We don’t need to tell you that your baby’s skin is super sensitive, so even hot water and hot drinks can scald badly. Here are some safety tips to bear in mind and to prevent the unthinkable…
Child safety – preventing burns and scalds
- Use fireguards designed to protect children. Heaters are safer if fixed to a wall and used with a heater guard.
- Don’t drink hot liquids with a baby on your lap or in your arms, or have a baby on your lap at the table within grasping or knocking distance of anything hot.
- Radiators can burn a baby’s skin. You may need to turn the heating down or use a radiator guard.
- Hot water from the tap can scald. Turn the hot water system down to 54°C/130°F.
- The inside of a freezer can cause an ice burn. Use a freezer lock so your baby or toddler cannot open the door.
- The dangling cord from an iron on an ironing board is very tempting to a crawling baby. Do the ironing when he is safely in bed, or pop him in his highchair with a few toys so he can watch you but cannot reach the iron.

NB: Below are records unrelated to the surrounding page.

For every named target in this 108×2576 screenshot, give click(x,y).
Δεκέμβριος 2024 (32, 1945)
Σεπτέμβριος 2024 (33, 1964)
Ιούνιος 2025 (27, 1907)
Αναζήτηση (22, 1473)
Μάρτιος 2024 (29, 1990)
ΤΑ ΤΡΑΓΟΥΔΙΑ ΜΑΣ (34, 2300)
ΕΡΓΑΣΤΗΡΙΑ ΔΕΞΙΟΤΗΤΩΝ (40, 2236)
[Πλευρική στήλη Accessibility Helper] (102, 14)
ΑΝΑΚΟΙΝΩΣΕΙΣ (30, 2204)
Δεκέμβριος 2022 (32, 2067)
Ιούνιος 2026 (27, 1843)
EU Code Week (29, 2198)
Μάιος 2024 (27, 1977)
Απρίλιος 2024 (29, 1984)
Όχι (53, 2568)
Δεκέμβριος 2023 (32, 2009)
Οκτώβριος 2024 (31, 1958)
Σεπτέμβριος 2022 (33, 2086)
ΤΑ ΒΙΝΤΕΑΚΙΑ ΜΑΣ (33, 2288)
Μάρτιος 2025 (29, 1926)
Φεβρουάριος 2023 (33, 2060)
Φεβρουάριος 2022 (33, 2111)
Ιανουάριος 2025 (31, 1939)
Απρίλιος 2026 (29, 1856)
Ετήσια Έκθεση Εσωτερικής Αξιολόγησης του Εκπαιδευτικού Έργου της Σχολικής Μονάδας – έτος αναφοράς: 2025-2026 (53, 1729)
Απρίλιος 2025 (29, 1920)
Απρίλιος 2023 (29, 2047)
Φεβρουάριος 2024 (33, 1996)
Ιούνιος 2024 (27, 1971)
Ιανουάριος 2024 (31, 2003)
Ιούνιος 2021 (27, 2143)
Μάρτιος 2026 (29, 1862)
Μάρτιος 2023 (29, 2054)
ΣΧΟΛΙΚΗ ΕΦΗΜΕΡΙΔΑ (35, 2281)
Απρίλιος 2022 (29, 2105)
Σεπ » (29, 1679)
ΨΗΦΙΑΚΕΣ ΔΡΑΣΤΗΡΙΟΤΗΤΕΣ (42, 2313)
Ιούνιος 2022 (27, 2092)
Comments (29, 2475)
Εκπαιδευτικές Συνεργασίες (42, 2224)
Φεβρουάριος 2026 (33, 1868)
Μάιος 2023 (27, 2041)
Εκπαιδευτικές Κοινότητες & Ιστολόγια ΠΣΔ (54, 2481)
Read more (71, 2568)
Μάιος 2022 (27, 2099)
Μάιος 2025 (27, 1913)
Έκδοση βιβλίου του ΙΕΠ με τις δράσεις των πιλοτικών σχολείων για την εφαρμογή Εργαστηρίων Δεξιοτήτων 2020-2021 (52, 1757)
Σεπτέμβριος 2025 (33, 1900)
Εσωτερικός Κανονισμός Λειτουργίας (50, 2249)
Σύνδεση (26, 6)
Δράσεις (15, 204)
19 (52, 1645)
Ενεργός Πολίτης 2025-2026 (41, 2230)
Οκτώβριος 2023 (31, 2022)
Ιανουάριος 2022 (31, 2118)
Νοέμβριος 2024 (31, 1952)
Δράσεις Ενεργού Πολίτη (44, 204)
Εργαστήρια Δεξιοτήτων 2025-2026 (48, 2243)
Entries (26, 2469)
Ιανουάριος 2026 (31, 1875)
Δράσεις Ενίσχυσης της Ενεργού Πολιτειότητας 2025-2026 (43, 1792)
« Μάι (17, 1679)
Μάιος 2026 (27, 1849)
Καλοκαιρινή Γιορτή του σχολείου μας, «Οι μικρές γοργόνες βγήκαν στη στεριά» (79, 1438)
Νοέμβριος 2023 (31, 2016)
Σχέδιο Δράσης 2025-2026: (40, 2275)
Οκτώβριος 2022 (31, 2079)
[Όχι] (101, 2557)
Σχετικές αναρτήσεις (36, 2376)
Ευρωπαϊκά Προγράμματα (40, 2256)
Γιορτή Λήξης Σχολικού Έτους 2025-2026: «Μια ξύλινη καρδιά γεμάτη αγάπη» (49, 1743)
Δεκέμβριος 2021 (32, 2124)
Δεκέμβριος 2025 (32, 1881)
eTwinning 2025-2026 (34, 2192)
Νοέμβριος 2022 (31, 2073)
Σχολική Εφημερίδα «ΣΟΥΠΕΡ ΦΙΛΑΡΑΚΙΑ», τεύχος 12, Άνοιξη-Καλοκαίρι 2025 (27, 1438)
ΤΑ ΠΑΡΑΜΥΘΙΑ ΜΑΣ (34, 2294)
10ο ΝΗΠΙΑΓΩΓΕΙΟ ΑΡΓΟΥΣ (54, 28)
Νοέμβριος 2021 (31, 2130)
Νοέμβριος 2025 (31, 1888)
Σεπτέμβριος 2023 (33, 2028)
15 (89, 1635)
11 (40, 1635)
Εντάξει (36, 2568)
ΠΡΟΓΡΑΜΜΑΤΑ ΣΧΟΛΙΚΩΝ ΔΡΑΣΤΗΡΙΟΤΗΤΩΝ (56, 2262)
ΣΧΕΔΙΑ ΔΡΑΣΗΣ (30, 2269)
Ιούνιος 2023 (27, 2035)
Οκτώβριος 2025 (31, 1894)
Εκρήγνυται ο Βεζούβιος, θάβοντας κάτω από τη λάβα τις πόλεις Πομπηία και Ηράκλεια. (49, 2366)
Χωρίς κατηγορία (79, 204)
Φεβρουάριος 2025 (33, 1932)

- Swap flexes on kettles and appliances for curly ones that won’t dangle over the edge of a worktop and tempt a crawling baby to pull on them.
- Use a cooker guard. Get into the habit of using the rear burners or plates on the cooker rather than the front ones. Turn pan handles towards the back of the cooker.
- At a temperature which may feel only hot to an adult, an oven door can burn a baby’s skin badly. Fit an oven door guard, which adds an extra insulating layer to the door.
- Always put cold water in the bath first. Adding cold water after hot is potentially unsafe; you could forget to add the cold or an older child could climb in, thinking the bath is ready.
- The bath water should feel warm to your elbow – the traditional way of checking (your hand is too accustomed to hot temperatures). A bath thermometer removes all doubt.
- Wrap a towel around taps to prevent hot water from dripping and to avoid heads being bumped on them.